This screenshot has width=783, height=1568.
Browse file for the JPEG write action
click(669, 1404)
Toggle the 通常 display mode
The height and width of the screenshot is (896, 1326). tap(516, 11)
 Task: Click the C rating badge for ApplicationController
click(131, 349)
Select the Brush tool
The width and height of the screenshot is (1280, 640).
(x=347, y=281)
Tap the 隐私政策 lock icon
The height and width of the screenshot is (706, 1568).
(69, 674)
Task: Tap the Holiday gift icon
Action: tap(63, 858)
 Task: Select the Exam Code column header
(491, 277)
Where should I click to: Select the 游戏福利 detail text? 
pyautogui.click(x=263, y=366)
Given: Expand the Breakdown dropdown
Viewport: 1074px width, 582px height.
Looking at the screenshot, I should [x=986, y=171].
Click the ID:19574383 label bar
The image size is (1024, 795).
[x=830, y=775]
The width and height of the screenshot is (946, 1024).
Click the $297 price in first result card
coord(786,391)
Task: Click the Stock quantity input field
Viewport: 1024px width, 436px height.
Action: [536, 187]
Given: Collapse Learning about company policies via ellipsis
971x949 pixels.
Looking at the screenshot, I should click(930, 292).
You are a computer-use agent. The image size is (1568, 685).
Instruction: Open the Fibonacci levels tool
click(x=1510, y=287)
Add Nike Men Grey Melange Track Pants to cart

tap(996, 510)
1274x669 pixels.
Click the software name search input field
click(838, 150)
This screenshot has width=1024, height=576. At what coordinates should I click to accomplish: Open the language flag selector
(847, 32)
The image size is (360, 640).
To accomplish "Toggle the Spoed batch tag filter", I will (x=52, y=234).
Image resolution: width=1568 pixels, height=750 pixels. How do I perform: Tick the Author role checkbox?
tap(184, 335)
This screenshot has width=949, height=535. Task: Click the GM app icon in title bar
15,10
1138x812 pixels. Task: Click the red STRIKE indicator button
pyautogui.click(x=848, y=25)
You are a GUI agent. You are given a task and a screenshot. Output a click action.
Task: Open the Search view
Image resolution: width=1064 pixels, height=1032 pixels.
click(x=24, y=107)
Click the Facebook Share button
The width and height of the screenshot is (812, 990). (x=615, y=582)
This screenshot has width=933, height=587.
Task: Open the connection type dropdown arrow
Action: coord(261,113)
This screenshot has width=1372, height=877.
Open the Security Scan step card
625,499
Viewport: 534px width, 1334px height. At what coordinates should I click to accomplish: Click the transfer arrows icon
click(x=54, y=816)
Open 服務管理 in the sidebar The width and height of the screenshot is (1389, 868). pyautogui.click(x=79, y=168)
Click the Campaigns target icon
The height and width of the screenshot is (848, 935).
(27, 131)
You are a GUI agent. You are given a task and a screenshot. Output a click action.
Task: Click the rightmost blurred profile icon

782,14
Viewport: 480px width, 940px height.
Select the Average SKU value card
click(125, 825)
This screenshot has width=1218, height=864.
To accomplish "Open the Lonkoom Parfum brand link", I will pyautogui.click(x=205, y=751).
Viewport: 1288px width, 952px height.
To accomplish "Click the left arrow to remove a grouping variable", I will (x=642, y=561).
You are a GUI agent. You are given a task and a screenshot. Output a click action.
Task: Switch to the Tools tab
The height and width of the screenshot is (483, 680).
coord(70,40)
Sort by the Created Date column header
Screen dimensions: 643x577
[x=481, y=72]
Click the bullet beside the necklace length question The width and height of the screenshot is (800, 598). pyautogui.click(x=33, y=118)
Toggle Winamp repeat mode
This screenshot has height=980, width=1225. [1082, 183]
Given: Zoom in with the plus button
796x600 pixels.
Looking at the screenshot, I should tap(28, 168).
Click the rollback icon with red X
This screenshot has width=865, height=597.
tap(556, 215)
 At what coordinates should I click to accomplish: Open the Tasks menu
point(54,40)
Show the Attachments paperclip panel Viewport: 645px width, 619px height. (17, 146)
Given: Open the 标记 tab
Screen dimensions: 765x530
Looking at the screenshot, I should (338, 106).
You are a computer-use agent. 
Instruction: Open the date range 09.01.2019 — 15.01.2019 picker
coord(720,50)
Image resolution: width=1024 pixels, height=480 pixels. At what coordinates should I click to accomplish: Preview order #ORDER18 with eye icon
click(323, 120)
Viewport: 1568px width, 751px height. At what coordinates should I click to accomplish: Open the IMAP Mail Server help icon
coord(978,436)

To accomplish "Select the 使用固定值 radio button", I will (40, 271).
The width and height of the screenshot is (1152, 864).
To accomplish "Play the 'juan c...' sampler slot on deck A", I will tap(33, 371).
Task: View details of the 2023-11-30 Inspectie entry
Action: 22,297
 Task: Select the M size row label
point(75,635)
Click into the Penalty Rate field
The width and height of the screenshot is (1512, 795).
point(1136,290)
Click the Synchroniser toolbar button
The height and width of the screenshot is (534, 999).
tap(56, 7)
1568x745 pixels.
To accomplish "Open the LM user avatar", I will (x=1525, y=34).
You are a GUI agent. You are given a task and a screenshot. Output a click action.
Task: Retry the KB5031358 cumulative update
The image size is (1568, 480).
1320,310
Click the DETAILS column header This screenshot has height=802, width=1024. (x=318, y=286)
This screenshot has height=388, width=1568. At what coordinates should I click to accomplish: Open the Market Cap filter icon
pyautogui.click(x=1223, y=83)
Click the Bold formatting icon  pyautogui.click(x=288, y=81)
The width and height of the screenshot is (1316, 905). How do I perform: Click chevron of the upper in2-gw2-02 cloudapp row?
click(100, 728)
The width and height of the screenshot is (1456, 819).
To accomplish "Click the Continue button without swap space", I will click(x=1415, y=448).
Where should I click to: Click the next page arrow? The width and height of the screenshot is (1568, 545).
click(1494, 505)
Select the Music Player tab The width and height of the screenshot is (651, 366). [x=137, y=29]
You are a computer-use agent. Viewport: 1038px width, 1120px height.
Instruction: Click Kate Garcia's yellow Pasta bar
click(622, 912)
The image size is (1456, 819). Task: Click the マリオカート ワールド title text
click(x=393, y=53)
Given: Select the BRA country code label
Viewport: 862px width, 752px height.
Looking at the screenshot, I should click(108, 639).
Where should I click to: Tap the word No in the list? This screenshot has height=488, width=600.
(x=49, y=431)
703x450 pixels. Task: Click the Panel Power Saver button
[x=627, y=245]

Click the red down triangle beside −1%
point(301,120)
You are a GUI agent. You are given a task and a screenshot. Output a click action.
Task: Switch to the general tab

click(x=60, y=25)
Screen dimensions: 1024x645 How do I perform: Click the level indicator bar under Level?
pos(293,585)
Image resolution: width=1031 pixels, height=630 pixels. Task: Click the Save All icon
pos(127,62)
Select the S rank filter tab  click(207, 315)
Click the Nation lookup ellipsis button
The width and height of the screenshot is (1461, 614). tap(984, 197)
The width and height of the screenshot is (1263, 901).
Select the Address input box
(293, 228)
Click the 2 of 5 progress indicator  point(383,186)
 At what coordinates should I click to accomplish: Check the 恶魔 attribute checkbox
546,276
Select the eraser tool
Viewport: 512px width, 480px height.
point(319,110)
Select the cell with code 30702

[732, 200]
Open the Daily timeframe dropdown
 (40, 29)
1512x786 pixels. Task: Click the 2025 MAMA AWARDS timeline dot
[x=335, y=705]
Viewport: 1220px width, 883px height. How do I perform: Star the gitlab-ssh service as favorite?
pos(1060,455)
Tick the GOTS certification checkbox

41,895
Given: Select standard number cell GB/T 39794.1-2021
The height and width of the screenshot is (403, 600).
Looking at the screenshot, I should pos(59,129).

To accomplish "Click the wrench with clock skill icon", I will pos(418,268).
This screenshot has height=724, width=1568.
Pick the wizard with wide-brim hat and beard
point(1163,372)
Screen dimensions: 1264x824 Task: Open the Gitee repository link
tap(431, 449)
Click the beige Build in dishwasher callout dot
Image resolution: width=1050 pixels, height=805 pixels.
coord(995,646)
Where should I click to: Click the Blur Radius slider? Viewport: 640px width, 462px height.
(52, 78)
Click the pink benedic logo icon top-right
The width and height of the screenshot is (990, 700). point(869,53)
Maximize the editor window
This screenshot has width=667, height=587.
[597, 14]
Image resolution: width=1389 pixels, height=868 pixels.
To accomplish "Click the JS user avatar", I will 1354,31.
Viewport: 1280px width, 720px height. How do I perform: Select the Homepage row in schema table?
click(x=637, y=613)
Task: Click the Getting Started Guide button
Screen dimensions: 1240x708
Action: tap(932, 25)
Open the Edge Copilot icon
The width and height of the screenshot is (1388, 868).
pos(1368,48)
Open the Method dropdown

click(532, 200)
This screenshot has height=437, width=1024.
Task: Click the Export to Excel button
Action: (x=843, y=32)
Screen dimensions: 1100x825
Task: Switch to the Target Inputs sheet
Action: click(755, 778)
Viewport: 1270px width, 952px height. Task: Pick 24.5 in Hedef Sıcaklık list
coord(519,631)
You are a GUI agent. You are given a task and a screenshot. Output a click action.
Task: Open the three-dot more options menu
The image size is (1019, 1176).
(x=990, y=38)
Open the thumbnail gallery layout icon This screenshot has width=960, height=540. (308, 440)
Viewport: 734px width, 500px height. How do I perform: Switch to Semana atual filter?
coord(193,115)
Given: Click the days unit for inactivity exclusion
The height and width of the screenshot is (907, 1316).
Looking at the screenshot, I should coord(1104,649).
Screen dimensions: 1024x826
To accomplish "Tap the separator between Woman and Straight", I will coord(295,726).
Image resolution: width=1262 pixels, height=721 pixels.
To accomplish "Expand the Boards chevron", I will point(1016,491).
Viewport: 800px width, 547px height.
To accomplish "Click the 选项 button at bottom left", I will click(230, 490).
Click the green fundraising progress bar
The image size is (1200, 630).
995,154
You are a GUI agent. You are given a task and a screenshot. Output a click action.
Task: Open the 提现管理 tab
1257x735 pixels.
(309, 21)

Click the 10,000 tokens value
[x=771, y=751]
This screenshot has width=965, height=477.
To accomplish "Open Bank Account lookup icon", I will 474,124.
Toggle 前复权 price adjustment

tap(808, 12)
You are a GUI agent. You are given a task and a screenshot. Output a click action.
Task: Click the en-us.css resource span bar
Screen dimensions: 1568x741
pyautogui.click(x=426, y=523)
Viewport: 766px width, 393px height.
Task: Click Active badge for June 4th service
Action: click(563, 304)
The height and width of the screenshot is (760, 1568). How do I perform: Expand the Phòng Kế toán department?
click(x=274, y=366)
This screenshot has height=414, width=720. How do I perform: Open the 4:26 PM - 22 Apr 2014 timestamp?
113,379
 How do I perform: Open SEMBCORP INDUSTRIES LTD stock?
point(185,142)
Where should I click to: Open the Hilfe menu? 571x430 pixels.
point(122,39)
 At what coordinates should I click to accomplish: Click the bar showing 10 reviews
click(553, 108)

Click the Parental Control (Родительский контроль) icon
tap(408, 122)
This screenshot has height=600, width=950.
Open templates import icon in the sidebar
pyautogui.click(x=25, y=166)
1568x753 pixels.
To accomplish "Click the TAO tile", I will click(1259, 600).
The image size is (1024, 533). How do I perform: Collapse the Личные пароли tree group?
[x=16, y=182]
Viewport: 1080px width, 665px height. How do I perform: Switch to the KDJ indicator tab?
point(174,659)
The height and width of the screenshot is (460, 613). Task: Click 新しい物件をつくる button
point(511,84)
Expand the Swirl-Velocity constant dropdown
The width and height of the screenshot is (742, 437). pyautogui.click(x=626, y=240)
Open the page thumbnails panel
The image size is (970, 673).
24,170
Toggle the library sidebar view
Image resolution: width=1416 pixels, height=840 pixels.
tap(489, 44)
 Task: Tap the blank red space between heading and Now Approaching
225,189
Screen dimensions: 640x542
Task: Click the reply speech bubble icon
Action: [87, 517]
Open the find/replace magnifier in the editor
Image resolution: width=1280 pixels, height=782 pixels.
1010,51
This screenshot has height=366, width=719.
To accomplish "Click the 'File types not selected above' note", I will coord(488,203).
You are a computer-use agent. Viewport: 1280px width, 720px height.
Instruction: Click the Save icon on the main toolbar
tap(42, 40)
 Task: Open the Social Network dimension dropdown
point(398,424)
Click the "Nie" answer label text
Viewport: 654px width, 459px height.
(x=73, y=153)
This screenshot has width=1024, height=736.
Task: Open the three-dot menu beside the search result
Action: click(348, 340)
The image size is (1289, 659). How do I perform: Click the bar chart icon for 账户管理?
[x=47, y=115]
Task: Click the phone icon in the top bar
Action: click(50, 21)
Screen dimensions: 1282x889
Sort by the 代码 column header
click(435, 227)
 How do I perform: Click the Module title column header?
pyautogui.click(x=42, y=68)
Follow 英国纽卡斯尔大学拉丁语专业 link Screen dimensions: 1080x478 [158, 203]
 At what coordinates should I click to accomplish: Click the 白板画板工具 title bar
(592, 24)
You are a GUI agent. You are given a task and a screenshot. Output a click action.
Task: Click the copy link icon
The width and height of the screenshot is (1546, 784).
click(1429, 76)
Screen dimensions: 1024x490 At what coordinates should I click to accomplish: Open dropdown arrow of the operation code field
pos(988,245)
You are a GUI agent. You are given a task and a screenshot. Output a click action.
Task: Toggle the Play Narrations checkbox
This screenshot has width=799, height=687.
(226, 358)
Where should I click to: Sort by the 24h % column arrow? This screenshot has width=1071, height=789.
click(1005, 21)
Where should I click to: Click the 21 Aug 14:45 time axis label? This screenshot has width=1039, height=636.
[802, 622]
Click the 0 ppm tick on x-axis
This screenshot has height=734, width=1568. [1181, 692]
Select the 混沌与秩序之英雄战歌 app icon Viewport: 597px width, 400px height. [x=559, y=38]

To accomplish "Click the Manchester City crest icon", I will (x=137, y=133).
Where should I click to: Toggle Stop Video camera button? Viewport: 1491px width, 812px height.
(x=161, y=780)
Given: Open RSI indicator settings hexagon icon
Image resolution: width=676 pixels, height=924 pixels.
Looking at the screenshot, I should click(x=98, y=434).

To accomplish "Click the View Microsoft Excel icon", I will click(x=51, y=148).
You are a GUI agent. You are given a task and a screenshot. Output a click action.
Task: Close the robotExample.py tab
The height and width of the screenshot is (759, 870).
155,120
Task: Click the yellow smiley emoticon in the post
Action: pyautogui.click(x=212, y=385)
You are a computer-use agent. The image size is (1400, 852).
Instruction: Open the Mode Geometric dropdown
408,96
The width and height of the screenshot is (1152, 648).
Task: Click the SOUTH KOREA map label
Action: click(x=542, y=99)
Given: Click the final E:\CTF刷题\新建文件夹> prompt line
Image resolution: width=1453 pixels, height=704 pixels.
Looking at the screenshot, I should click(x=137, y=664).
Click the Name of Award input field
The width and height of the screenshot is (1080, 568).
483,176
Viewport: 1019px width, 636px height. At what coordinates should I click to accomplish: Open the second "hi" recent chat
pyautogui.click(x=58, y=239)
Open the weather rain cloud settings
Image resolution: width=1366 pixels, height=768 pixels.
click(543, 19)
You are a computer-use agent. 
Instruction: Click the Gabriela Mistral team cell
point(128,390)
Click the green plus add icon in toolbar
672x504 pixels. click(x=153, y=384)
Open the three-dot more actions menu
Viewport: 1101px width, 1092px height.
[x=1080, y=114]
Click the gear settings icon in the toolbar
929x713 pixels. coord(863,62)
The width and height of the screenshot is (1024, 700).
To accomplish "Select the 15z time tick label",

◆ Work to be completed:
Pick every line from the listing holding the string "computer", and copy it.

◆ Output for this exercise:
You are a computer-use agent. The image size is (1568, 685).
You are a computer-use agent. 
You are a computer-use agent. Viewport: 1038px width, 1120px height.
You are a computer-use agent. Viewport: 1280px width, 720px height.
You are a computer-use agent. The image size is (1400, 852).
You are a computer-use agent. 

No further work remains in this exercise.